Cosa pensa di questa esperienza?
Ad essere sincero, all’inizio ero un po’ scettico, ma ora devo dire che è stato impressionante vedere i risultati che la popolazione produce quando si mette davvero al lavoro. È stato un processo entusiasmante e sicuramente molto utile, ma anche impegnativo in termini di tempo e di denaro. Credo anche che debba essere così complesso per poter funzionare. Quindi bisogna fare una valutazione per decidere su quali temi fare riscorso a uno strumento del genere, perché non sarà possibile attuarlo sempre.
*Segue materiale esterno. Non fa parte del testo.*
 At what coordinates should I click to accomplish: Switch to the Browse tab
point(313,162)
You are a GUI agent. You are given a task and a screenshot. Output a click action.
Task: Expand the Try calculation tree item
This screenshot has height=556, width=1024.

PAESC del Comune di Bolzano
Anche la popolazione del Comune di Bolzano è chiamata a esprimersi sulla transizione ecologica. Con il Piano d’Azione per l’Energia Sostenibile e il Clima (PAESC) la città punta ad abbattere le proprie emissioni di CO2 del 40 per cento entro il 2030. Si impegnerà inoltre a lavorare sull’adattamento ai cambiamenti climatici per ridurne gli effetti negativi. I principali ambiti interessati dal PAESC sono il risanamento energetico degli edifici pubblici e privati, l’aumento del verde urbano, la mobilità sostenibile, la sensibilizzazione della cittadinanza. Ma come saranno raggiunti gli obiettivi stabiliti? Le scelte che verranno fatte toccheranno da vicino la vita della comunità; per questo il Comune ha scelto di mettere in atto un processo partecipativo che ha affidato agli esperti e alle esperte di Eurac Research. Per raccogliere le idee della cittadinanza sono stati creati due organi: l’Assemblea cittadina per il Clima, composta da 30 cittadine e cittadini residenti nel Comune di Bolzano con caratteristiche socio-demografiche diverse, e lo Stakeholder Forum, composto da 12 rappresentanti di portatori di interesse della città di Bolzano (rappresentanti delle imprese, associazioni di categoria, società civile, commercianti, settore pubblico). Tra settembre e ottobre 2024, si sono svolti cinque incontri molto partecipati di Assemblea e Forum. Ora il team di lavoro sta analizzando le proposte e a marzo 2025 è previsto un ulteriore incontro aperto a tutta la cittadinanza.